-- START SELECTED TEXT --
In 2016, after accumulating close to $1 million in savings, I quit my six-figure job in software development and retired at 35. A few months later, my wife Courtney joined me in early retirement.
Not everyone will be able to retire in their 30s, but achieving financial independence is within grasp for many. It may not be easy, but you don’t have to be a money genius to get there. (In fact, I struggled all throughout school because of a learning disability. To get good grades, I always had to work harder — and longer — than my classmates.)
The first rule is the most important, and it has little to do with money. It’s about wanting to achieve a goal enough to make it your top priority.
Back then, I had a great salary and was good at my job. But I dreaded going to work every day. I didn’t enjoy having a boss or sitting through performance reviews. The meetings, office conflicts and long commutes were exhausting. I wanted to leave the 9-to-5 life and travel the world. So, in my late 20s, I decide to make early retirement my primary goal.
I focused on making dramatic changes to my financial habits. Instead of letting my money sit idle, I invested more of it. I also started saving 70% of my income. It was hard at first, but got easier as I kept reminding myself that everything I’d been spending on were things I either didn’t use or need.
None of the changes I made felt like a sacrifice, because I knew they were all in support of my goal. It’s like getting into shape: You’ll only lose or gain weight if you change your diet and fitness habits. And you have to want it badly enough to keep at it.
Even though I was making six figures, I was always thinking about ways I could use my skills to actively boost my income when I wasn’t in the office.
I started a financial site and wrote on it consistently. Eventually, I was earning a monthly average of $1,000 through the site. Courtney and I also started a YouTube channel documenting our travels, which brought in another $400 to $500 per month. And with the bit of free time I had left, I made an extra few hundred bucks through freelance writing.
-- END SELECTED TEXT --
-- START RECORD EXCERPTS --
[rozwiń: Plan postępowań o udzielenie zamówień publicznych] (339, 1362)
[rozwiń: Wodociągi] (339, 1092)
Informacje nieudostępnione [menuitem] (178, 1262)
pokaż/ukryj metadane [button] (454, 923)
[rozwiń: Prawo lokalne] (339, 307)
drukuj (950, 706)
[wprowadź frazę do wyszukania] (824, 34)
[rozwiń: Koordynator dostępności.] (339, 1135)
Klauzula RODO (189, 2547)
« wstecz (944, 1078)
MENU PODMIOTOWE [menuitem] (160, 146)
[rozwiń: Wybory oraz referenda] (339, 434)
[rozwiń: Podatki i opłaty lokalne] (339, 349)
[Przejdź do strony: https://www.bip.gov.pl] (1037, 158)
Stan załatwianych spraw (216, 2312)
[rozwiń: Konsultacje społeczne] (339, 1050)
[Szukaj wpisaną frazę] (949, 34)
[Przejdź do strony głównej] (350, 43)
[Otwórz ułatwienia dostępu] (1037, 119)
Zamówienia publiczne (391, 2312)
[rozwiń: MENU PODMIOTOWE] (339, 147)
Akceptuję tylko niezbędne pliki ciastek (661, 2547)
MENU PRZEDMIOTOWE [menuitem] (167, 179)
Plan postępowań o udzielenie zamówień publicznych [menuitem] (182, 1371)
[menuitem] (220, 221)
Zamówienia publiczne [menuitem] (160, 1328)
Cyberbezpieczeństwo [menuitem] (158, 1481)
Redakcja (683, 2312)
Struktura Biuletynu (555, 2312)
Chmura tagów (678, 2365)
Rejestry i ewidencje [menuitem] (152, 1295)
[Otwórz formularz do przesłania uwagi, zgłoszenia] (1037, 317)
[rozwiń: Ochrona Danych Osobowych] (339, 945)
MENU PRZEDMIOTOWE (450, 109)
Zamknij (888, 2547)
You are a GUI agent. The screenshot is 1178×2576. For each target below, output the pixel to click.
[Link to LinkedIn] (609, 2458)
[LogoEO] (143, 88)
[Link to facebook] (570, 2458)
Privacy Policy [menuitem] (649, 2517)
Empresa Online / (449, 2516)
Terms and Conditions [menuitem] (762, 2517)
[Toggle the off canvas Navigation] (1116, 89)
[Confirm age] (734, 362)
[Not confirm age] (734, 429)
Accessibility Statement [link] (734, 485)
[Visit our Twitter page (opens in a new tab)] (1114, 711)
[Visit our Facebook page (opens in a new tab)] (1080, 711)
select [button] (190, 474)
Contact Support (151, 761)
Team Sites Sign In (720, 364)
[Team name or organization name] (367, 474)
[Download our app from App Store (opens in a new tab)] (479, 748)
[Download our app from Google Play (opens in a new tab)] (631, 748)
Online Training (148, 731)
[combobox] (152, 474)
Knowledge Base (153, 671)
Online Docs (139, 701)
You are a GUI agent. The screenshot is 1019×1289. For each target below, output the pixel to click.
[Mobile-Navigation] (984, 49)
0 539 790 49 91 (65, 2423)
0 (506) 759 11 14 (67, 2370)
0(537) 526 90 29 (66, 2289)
-- END RECORD EXCERPTS --
DIRECTIVES:
1: According to the text on retiring early, why did none of the financial changes the writer made feel like a sacrifice?
2: Carry on the text on retiring early from the point where it stops.

RESPONSES:
1: They didn't feel like a sacrifice because the writer knew each change was in support of the goal of retiring early.

2:
But I still worked hard at my day job, because it was my primary source of income. I wanted to show my boss why I deserved a 10% or 15% raise (which I asked for, and got — twice). Midway into my career, I built up enough courage to ask for a big promotion. Four months later, I was moved up to a director role.
Courtney also earned several raises. With both of us saving 70% of our combined income, which ranged from $200,000 to $230,000 a year, we were getting closer to early retirement.
Saving money, getting raises and doing side hustles alone won’t help you retire faster. Courtney and I built much of our wealth by investing in appreciating assets, such as the stock market, real estate, businesses and relics or historic objects.
The idea behind this is simple. You buy an asset for a certain price. Over time, the asset appreciates (or increases) in value. And boom, now you have something that’s worth more than what you paid for.
But, here’s the magic: Through the power of compound interest, our assets don’t just build linearly. Instead, appreciating assets build exponentially.
If you invest $1,000 and it appreciates 10% (or $100) in a year, then your new base starting point in the next year is $1,100. Another 10% gain is $110, not just $100. Add a couple of zeros to that and we begin talking about quite a bit of money — enough on which to retire.
Over the subsequent years, thanks to investing in appreciating assets, we grew our savings to more than $1 million. When it comes to investing, late is always better than never. If you haven’t started, there are plenty of resources online or you can talk to a trusted financial advisor.
I always like to take the hands-off approach whenever possible, especially when it comes to money.
Many employers offer retirement plans, and most companies will automatically make contributions straight from your paycheck into your investment accounts. Once it’s set up, you never have to worry about it again.
Courtney and I used this to the fullest when we were working:
- We automatically contributed to our 401(k) and IRA accounts
- We automatically transferred money from checking into savings
- We automatically paid our credit card bills
Automation will make your life so much easier, because you won’t have to rely on discipline to pay bills, avoid late fees, interest charges or reductions in your credit score.
One of the most effective ways to eliminate debt is to know exactly where your money is going. Every penny matters. This is a basic principle, but so many people lack the discipline to sit down once a month and review their spending.
A few simple actions will can make a huge difference in your finances:
- Look at your bills instead of throwing them aside. Make sure you understand every line item on your bill.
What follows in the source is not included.